Here’s what the service itself looks like:

import { WindowScrollService } from "../../types";

/**
 * The WindowScrollService watches and reports window scrolling activity
 *
 */
export class BrowserWindowScrollService implements WindowScrollService {

  protected handlerId = 0;
  protected handlers: {[key: number]: EventListener} = {};

  async subscribe(handlerFn: EventListener): Promise<number> {
    // Get an ID to represent the handler
    const id = ++this.handlerId;
    this.handlers[id] = handlerFn;

    // Add the event listener
    window.addEventListener("scroll", handlerFn);

    return id;
  }

  async unsubscribe(id: number) {
    const handlerFn = this.handlers[id];
    if (!handlerFn) { throw new Error("No such handler, invalid symbol reference"); }

    window.removeEventListener("scroll", handlerFn);

    delete this.handlers[id];
  }

}

And the native web component that wraps it:

import { SADEService, WindowScrollServiceURI } from "../../types";
import { BrowserWindowScrollService } from "./service";

// https://github.com/parcel-bundler/parcel/issues/3375
import 'regenerator-runtime/runtime'

/**
 * Wrapper element that exposes the WindowScrollService to other elements
 *
 * This could use different methods of scroll watching, but now only does it via the browser
 */
export class WindowScrollServiceElement extends SADEService {
  protected browserScrollSvc: BrowserWindowScrollService;
  protected uris: string[] = [ WindowScrollServiceURI ];

  constructor() {
    super();
    this.browserScrollSvc = new BrowserWindowScrollService();

    console.log("[scroll-svc] constructed");
  }

  async subscribe(handlerFn: EventListener): Promise<number> {
    if (!this.browserScrollSvc) { throw new Error("Unexpected error: this.browserScrollSvc not available"); }
    // TODO: more fancy functionality  at the DOM level?
    return this.browserScrollSvc.subscribe(handlerFn);
  }

  async unsubscribe(id: number): Promise<void> {
    if (!this.browserScrollSvc) { throw new Error("Unexpected error: this.browserScrollSvc not available"); }
    // TODO: more fancy functionality  at the DOM level?
    return this.browserScrollSvc.unsubscribe(id);
  }
}

// Register the custom element
customElements.define("window-scroll-service", WindowScrollServiceElement);

<mailing-list-service>

Landing pages often collect email addresses for people interested in the product or the company – seems like the collection logic can certainly be centralized.
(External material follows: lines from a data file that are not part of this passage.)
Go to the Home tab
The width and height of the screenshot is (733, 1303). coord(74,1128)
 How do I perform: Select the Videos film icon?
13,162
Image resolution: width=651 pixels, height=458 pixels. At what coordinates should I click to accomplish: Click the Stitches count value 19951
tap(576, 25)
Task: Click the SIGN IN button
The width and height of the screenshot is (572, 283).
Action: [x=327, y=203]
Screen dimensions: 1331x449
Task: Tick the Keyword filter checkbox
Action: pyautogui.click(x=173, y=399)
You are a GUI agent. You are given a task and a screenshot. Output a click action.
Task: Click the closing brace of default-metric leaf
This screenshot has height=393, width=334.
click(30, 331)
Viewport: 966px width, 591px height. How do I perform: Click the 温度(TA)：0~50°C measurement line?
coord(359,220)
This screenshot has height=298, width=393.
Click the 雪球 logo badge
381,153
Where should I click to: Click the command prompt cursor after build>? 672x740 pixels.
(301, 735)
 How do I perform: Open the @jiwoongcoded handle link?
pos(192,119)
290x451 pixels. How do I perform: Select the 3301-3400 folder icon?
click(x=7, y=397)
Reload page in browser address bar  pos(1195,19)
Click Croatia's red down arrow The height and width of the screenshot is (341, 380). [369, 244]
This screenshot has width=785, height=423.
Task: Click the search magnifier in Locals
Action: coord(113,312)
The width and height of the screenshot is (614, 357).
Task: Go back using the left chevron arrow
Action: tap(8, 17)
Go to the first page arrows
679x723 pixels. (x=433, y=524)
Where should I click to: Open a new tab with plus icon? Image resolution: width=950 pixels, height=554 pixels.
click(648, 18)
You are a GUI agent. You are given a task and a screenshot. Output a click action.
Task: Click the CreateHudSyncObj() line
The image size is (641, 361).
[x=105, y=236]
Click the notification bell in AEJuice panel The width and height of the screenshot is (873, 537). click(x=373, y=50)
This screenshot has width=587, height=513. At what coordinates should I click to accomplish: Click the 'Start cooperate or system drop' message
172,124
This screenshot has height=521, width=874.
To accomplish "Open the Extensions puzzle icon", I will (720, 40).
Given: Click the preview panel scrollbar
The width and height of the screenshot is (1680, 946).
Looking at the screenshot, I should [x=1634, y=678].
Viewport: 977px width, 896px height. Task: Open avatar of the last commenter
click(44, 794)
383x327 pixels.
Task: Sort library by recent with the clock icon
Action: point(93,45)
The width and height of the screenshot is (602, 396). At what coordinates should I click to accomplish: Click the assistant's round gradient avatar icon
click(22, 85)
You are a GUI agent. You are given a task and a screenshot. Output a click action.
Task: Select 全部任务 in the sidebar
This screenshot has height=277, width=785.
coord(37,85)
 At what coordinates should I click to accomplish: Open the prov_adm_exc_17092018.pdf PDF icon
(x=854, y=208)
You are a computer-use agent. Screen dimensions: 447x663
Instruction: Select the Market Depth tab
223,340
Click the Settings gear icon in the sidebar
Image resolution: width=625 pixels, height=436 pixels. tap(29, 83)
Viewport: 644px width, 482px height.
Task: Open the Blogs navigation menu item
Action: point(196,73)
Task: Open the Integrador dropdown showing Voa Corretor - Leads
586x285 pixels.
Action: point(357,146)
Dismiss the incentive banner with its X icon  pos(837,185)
First let’s distill an interface to represent the duties of a MailingListService type and accompanying SADE URI:

src/types.ts:

/**
 * A generic user service for doing things often done on landing pages
 *
 */
export interface MailingListService {
  /**
   * Add a new subscriber by email
   *
   * @param {string} mailingListID
   * @param {string} email
   * @param {string[]} [segments] - mailing list segments similar to tags (ex. "enterprise")
   */
  addNewSubscriber(mailingListID: string, email: string, segments?: string[]): Promise<void>;
}

export const MailingListServiceURI = "urn:sade-example:mailing-list-service/v1";

The service itself:

src/services/mailing-list/service.ts:

import axios, { AxiosInstance } from "axios";
import isEmail from "validator/lib/isEmail";

const DEFAULT_BASE_URL = "/api"
const DEFAULT_NEW_USER_PATH = "v1/mailing-lists/{mailingListID}/subscribers"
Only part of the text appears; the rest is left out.